Se aduce que el silencio respecto a Cuba forma parte de una táctica coyuntural encaminada a evitar conflictos en el Congreso, pero en realidad esto se reduce a aplacar el fanatismo anticubano del senador Bob Menéndez. Los congresistas republicanos cubanoamericanos jamás votarán a favor de sus iniciativas, haga lo que haga respecto a Cuba, y una política encaminada al mejoramiento de las relaciones con la Isla, sería bienvenida por la mayoría de los congresistas de su partido e incluso por muchos republicanos que apoyan este proceso.

Para bien o para mal, Cuba no puede ser despreciada por Estados Unidos, aduciendo que no se trata de una prioridad para ese país.

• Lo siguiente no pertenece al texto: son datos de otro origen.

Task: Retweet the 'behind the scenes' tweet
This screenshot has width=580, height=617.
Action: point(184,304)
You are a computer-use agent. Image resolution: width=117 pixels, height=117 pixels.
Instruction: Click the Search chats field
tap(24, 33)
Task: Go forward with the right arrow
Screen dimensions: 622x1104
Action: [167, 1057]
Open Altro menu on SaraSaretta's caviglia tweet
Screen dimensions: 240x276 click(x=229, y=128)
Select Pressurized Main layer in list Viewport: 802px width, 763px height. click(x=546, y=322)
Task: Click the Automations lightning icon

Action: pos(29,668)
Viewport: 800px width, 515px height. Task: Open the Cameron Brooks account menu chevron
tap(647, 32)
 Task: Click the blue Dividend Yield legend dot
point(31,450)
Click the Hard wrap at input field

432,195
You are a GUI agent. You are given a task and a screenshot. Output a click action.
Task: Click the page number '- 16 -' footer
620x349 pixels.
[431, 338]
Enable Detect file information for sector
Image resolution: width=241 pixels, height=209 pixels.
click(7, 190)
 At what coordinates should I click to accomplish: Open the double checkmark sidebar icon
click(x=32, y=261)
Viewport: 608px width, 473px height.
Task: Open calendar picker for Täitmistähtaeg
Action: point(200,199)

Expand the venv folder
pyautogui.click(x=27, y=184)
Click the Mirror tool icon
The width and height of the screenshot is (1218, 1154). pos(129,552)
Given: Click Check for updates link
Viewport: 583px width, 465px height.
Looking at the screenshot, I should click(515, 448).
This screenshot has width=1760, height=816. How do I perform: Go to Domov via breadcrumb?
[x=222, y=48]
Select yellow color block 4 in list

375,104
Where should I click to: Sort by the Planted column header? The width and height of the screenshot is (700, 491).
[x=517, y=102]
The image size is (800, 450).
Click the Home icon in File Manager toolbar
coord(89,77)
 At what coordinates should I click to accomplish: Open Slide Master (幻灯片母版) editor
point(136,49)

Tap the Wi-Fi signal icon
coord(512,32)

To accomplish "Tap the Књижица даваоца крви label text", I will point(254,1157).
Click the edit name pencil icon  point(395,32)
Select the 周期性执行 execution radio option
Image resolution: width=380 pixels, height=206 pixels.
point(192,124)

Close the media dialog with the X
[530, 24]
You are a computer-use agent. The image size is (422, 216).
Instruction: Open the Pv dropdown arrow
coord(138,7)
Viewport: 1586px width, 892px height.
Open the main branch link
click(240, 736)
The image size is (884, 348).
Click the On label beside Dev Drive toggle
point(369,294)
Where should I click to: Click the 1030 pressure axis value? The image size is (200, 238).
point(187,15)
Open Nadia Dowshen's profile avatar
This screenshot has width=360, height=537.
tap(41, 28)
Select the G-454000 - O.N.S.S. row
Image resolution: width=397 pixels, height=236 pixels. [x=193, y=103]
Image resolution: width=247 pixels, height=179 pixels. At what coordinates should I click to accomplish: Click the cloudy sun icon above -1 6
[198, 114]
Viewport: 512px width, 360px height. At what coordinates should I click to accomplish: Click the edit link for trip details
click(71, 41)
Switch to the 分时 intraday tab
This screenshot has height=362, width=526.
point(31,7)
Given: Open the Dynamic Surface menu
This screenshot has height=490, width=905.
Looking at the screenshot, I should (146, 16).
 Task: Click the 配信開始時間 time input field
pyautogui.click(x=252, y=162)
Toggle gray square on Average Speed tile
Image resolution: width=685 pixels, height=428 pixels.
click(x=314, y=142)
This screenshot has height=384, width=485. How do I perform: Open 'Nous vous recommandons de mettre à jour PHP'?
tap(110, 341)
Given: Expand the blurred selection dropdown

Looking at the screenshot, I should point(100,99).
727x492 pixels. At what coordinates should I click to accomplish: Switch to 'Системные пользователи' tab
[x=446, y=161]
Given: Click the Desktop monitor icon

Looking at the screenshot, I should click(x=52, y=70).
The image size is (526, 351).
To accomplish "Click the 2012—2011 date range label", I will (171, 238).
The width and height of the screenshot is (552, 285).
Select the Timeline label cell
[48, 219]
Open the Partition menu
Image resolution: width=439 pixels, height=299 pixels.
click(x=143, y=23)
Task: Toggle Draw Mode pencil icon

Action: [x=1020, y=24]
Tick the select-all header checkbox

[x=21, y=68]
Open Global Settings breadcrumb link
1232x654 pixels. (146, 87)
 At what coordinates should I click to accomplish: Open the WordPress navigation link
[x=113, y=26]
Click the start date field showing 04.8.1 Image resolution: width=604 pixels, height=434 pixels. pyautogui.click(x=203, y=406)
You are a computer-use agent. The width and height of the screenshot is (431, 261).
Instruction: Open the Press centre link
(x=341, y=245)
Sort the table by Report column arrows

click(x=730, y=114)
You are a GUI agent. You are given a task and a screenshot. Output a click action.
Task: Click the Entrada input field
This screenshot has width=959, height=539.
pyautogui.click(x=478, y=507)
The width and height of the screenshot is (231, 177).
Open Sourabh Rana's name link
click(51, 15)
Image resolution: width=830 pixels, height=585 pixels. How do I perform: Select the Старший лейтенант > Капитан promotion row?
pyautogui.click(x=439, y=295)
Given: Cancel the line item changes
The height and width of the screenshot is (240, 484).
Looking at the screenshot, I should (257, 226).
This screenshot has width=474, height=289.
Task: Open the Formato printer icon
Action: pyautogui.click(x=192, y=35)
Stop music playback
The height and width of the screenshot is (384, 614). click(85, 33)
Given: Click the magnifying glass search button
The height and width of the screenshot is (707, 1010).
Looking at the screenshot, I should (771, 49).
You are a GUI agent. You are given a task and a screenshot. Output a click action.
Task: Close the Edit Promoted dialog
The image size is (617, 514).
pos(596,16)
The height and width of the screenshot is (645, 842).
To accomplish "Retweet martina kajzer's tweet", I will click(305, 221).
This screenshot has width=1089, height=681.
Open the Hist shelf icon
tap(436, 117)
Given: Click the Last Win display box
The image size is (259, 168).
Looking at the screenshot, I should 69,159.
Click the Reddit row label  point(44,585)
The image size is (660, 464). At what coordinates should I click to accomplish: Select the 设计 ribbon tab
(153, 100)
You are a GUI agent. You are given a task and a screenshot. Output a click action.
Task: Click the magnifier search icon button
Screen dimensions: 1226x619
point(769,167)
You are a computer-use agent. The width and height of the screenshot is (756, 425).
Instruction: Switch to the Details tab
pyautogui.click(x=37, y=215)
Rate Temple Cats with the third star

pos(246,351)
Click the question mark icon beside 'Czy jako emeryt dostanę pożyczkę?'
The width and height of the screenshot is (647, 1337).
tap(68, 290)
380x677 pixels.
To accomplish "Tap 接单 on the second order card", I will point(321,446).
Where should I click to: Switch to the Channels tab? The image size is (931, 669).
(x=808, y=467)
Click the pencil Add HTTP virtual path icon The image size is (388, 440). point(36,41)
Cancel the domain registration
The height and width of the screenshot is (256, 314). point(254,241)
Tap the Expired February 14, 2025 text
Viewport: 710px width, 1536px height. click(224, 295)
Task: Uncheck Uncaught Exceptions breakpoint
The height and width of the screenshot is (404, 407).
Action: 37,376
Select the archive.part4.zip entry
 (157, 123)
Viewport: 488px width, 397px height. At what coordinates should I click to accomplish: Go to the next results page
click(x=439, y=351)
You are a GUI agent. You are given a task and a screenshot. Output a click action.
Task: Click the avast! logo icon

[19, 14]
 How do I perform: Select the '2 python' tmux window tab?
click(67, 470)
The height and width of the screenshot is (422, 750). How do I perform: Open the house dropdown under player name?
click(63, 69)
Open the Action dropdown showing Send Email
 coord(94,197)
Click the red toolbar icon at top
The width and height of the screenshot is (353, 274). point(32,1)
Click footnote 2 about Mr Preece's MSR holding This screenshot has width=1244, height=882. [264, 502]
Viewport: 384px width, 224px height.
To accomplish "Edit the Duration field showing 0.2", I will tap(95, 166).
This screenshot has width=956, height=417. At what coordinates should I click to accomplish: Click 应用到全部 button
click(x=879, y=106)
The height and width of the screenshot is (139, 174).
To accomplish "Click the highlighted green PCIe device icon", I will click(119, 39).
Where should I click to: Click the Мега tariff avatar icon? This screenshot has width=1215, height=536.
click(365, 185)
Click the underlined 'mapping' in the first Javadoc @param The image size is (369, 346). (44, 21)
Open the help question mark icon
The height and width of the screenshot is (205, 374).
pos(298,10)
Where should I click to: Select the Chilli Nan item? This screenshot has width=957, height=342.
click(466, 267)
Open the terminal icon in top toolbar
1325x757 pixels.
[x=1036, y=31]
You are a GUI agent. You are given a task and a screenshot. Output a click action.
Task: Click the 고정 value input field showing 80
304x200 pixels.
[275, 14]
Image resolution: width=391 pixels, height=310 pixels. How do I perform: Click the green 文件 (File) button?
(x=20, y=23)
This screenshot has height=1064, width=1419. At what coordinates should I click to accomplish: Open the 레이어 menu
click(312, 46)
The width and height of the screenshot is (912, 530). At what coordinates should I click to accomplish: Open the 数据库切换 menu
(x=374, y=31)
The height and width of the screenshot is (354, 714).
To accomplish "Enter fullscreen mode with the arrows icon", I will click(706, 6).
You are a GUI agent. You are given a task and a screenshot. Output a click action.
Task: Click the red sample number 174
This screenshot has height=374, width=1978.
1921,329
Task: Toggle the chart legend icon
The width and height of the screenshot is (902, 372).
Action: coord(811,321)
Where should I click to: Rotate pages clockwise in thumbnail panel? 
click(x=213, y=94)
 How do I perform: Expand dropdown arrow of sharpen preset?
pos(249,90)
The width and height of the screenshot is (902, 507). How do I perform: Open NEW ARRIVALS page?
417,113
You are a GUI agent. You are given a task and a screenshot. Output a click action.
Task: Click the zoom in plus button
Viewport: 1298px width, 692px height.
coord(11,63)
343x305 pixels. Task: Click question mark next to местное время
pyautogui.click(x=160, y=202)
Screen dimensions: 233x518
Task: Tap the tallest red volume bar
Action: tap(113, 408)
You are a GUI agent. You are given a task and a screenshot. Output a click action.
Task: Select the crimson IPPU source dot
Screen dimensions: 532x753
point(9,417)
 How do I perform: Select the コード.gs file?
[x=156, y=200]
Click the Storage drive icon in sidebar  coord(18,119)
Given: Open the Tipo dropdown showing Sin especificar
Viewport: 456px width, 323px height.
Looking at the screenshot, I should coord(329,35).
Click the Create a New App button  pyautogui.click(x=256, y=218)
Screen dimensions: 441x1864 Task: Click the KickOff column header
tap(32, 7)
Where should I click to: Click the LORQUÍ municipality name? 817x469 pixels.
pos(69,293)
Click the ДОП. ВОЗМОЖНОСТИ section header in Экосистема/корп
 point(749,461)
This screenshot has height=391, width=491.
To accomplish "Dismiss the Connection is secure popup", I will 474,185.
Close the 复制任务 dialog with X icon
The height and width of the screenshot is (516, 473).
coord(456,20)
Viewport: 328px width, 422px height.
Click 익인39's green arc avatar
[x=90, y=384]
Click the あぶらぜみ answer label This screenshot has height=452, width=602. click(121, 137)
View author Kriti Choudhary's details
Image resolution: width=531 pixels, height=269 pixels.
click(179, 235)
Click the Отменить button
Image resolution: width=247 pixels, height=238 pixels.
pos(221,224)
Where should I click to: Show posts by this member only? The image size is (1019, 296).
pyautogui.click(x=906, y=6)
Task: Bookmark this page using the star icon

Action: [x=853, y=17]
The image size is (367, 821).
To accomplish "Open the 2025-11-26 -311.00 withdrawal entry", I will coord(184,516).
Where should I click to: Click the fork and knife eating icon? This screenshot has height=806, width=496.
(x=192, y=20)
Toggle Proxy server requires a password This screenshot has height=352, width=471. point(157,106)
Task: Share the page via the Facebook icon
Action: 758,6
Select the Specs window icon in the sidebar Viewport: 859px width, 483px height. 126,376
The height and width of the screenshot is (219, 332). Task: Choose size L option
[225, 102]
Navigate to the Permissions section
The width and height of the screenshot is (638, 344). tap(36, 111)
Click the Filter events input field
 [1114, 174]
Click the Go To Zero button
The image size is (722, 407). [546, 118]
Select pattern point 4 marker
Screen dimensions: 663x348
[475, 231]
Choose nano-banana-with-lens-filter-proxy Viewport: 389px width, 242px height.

El mercado cubano resulta complementario para importantes grupos económicos norteamericanos e interesa que este espacio no sea ocupado por sus competidores, lo que explica la tremenda inversión que significa perseguirlos y sancionarlos; las propias sanciones constituyen un punto de fricción constante con los aliados; la cercanía geográfica relaciona el tema cubano con la seguridad nacional de Estados Unidos; la política hacia Cuba es un referente obligado para las relaciones con el Tercer Mundo y, efectivamente, impacta de muchas maneras en la dinámica doméstica norteamericana.

En los temores y ambivalencias de algunos funcionarios del gobierno radica el verdadero obstáculo para avanzar en el mejoramiento de las relaciones con Cuba. Ello también constituye una característica que define al liberalismo norteamericano.